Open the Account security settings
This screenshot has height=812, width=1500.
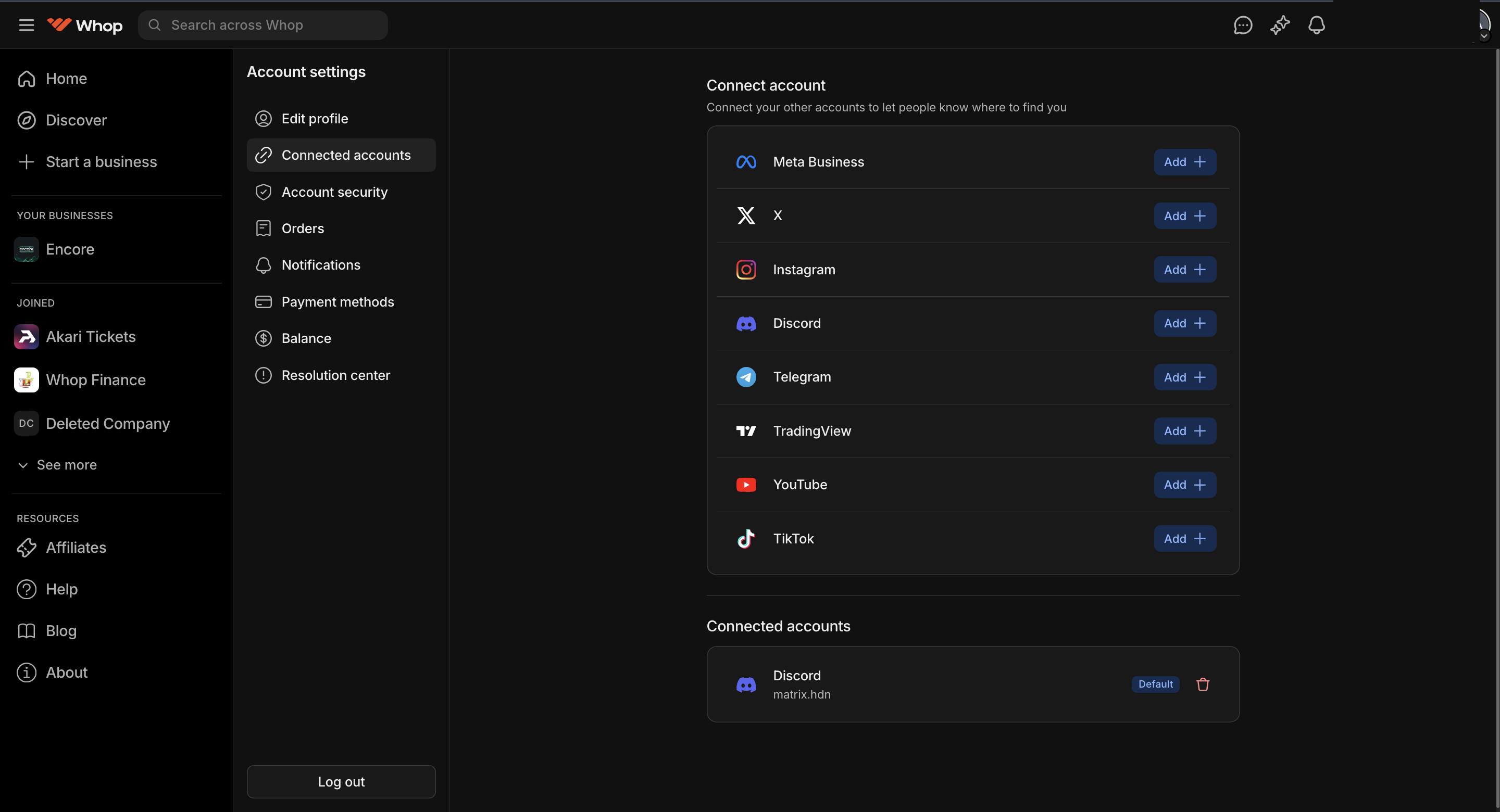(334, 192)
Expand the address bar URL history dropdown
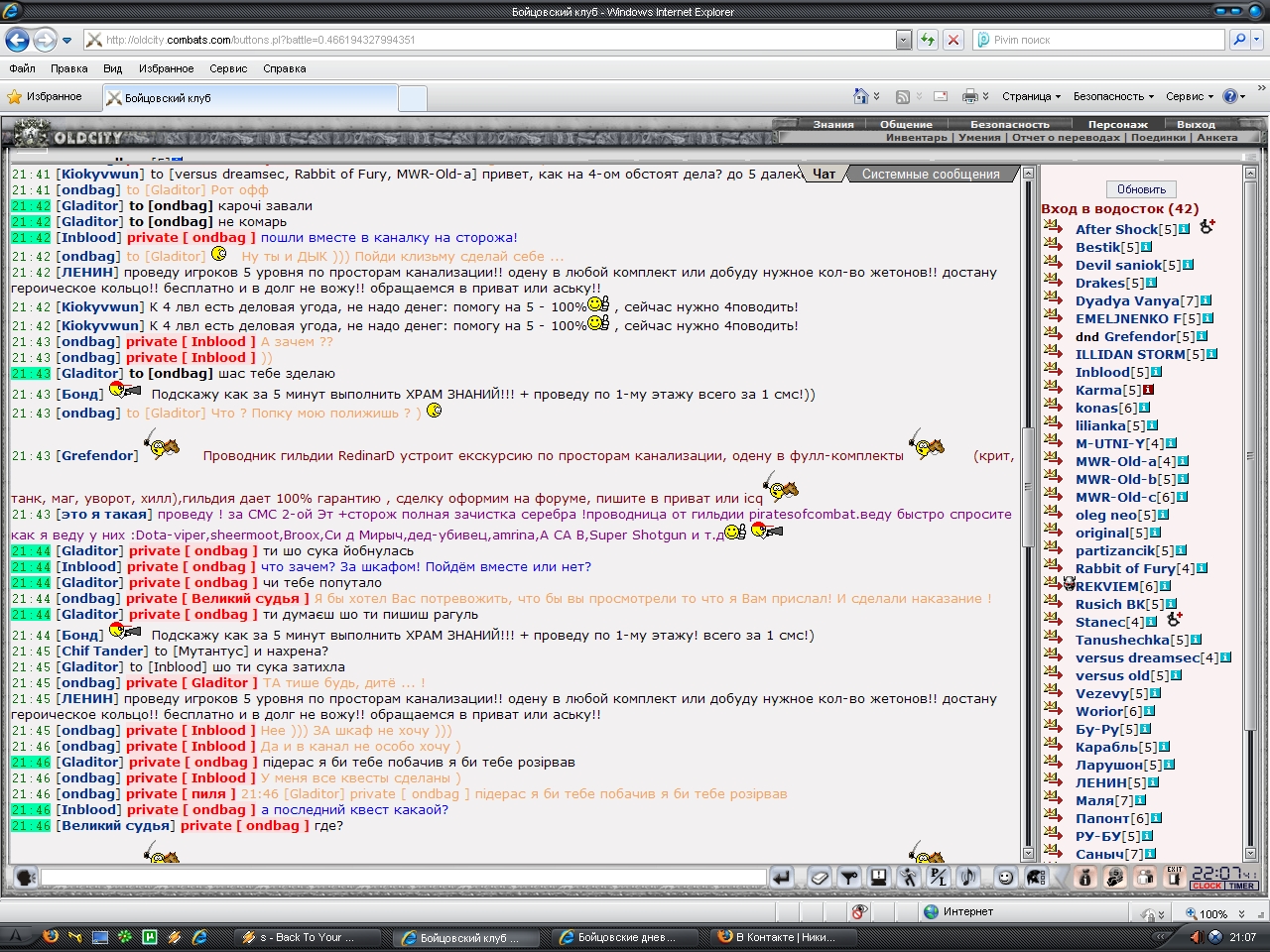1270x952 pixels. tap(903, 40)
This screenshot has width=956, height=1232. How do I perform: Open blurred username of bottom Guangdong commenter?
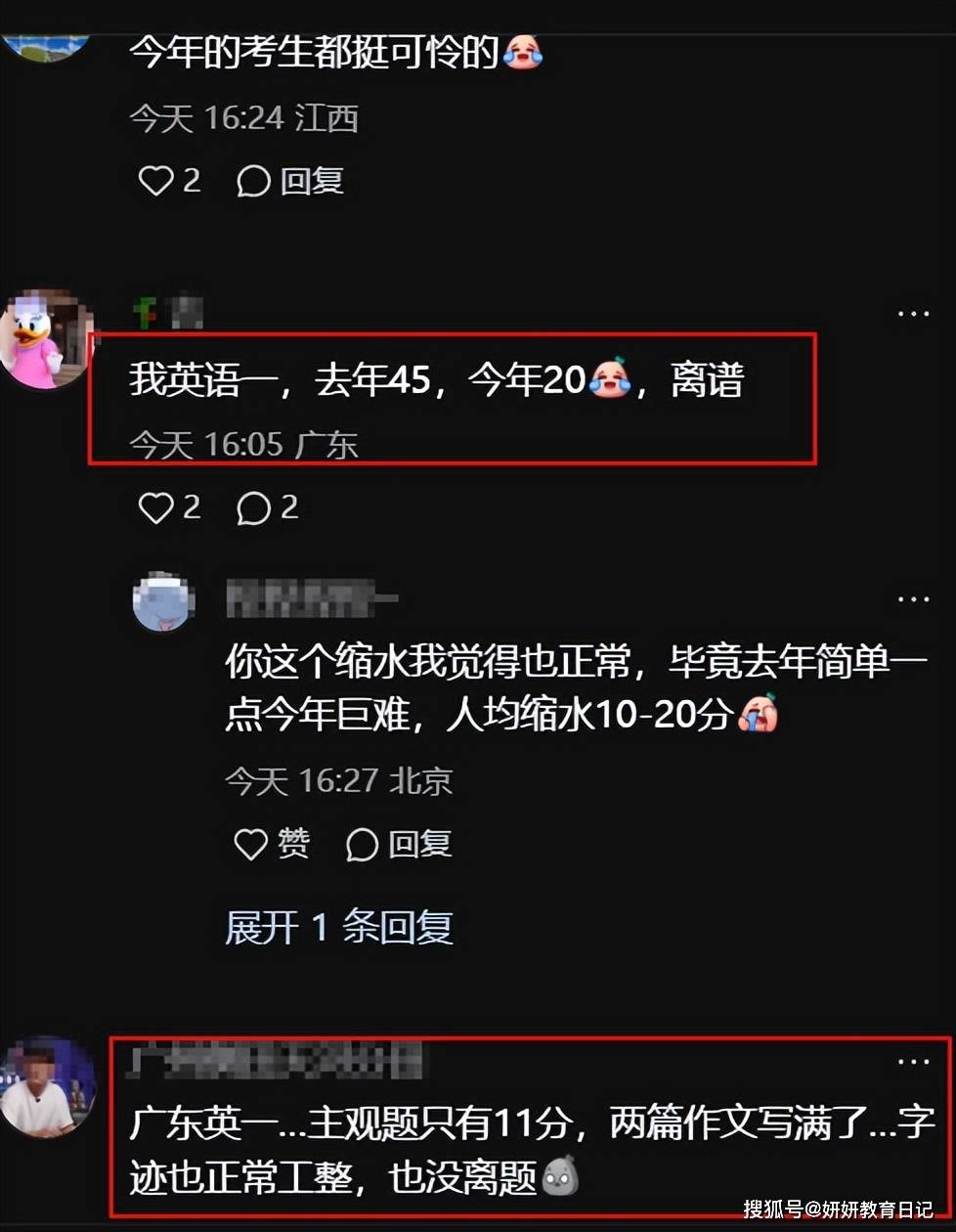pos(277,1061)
________
- WORK TO BE COMPLETED -
Rewrite the listing above, replacing every "screenshot" with "image" and keeping everything else the same. Leave the pictures out.

- FULL SOLUTION -
Open the Account security settings
This image has height=812, width=1500.
(334, 192)
Expand the address bar URL history dropdown
1270x952 pixels. tap(903, 40)
This image has width=956, height=1232. How do I perform: Open blurred username of bottom Guangdong commenter?
pos(277,1061)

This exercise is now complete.